[Stated task]: Reproduce the listing from the line with "Task: Open the 並び順 sort dropdown" to the line with "Image resolution: width=439", keeping both of those lines. Omit the pictures.

[Exercise materials]:

◇ ◇ ◇ ◇ ◇

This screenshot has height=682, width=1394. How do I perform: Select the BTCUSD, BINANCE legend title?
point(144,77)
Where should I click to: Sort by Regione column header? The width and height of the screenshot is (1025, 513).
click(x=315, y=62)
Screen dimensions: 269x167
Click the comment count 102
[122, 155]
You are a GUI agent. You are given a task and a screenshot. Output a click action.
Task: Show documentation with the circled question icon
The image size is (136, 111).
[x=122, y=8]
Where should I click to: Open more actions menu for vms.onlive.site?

◇ ◇ ◇ ◇ ◇

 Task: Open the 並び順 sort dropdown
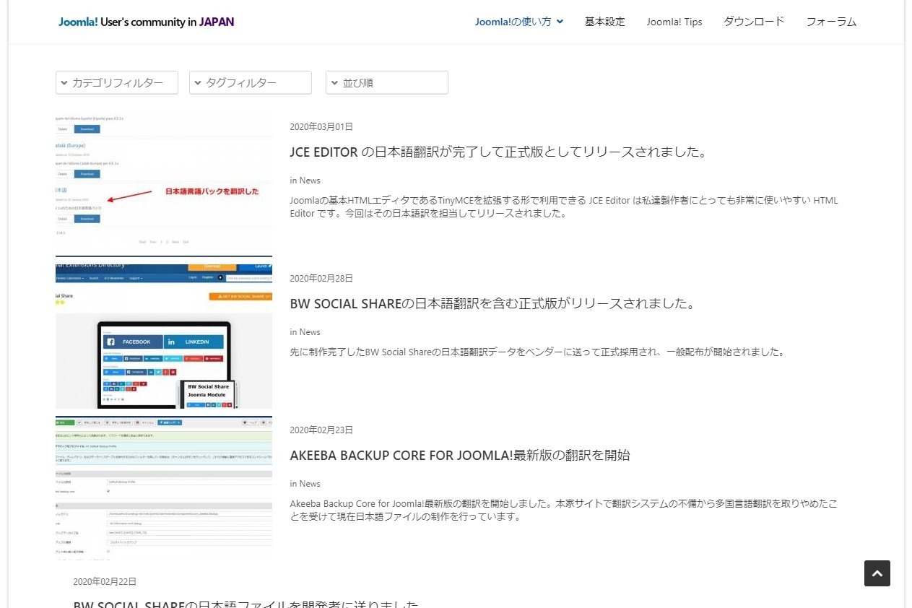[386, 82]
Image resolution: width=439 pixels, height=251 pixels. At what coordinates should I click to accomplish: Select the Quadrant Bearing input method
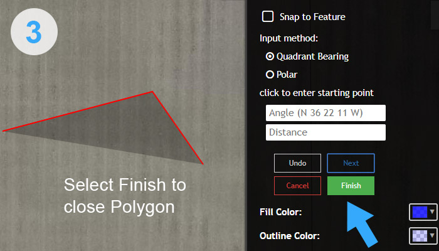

◇ ◇ ◇ ◇ ◇

[Finished task]:
 Task: Open the 並び順 sort dropdown
[386, 82]
Image resolution: width=439 pixels, height=251 pixels. At what coordinates should I click to accomplish: Select the Quadrant Bearing input method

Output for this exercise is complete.